Objective — Convert the records below, from the line containing "You are a GUI" through the end of the records (that line included), into a JSON list of strings, one string per line with blank lines omitted. Leave the pictures out of the answer.

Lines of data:
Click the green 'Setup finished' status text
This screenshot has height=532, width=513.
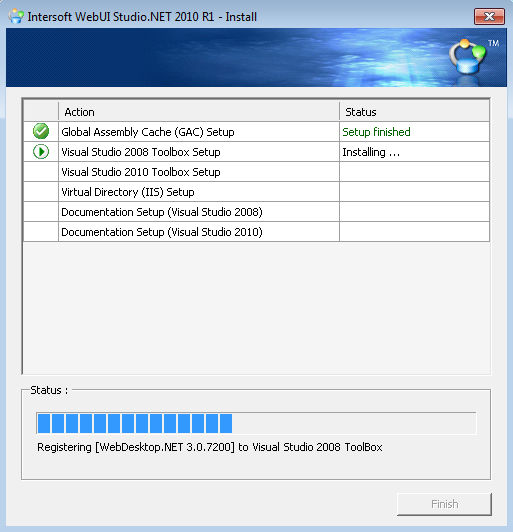click(376, 132)
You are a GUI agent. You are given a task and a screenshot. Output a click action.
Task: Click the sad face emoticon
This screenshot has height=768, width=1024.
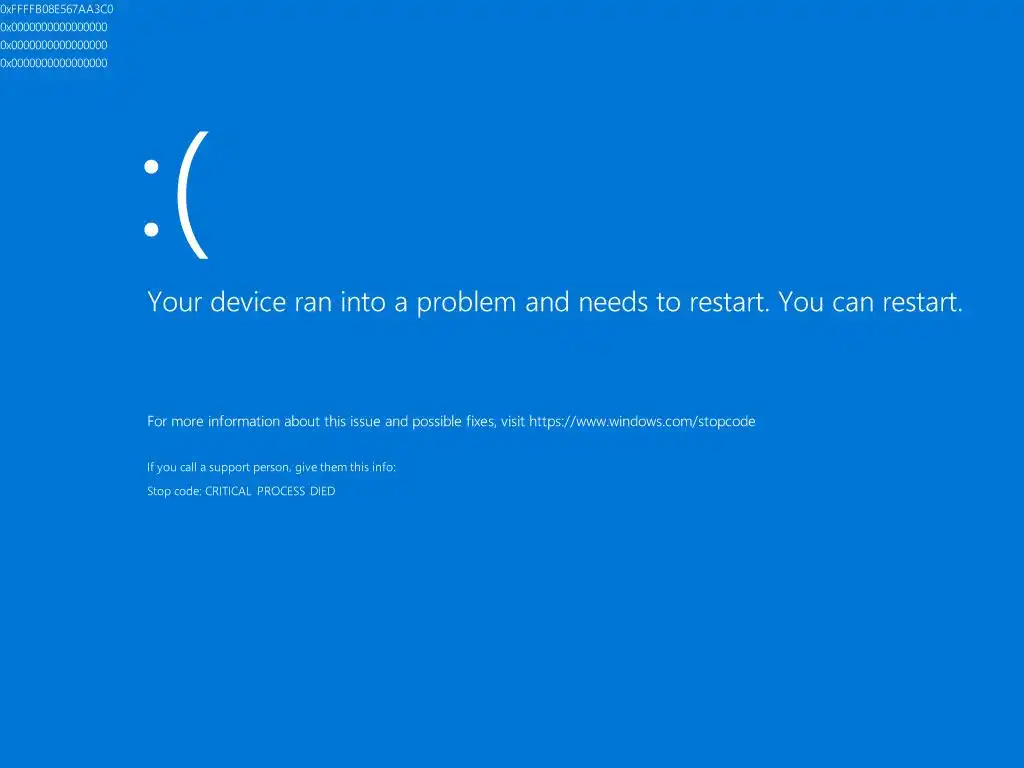click(176, 195)
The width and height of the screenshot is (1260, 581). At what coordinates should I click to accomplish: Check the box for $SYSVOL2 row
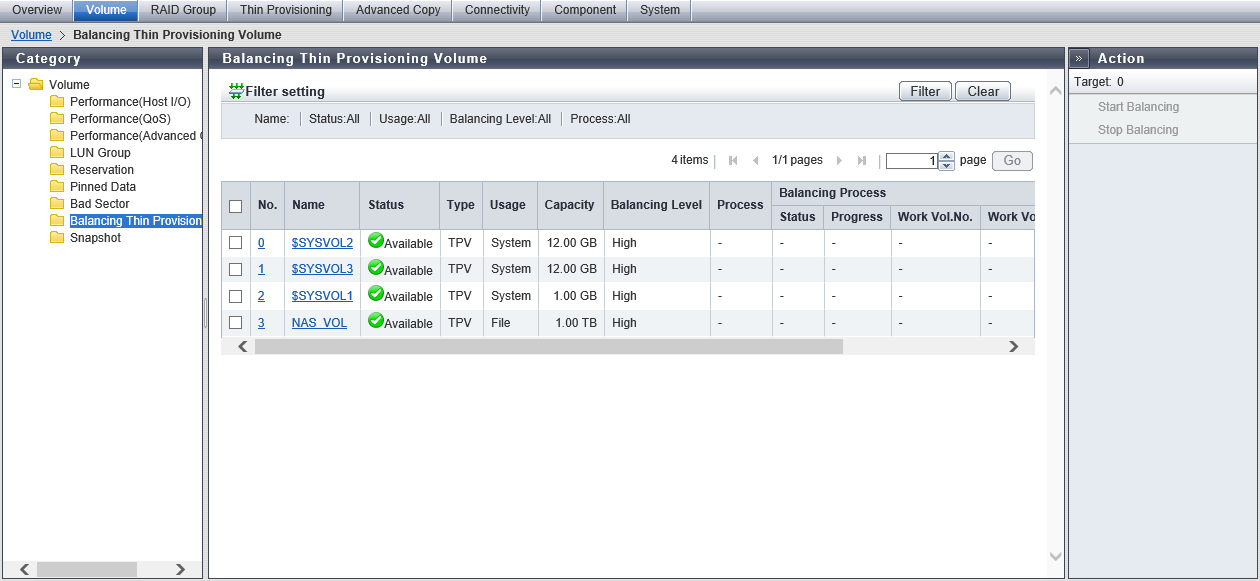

Response for this exercise —
[
  "You are a GUI agent. You are given a task and a screenshot. Output a click action.",
  "Task: Click the sad face emoticon",
  "This screenshot has height=768, width=1024.",
  "click(176, 195)",
  "The width and height of the screenshot is (1260, 581). At what coordinates should I click to accomplish: Check the box for $SYSVOL2 row"
]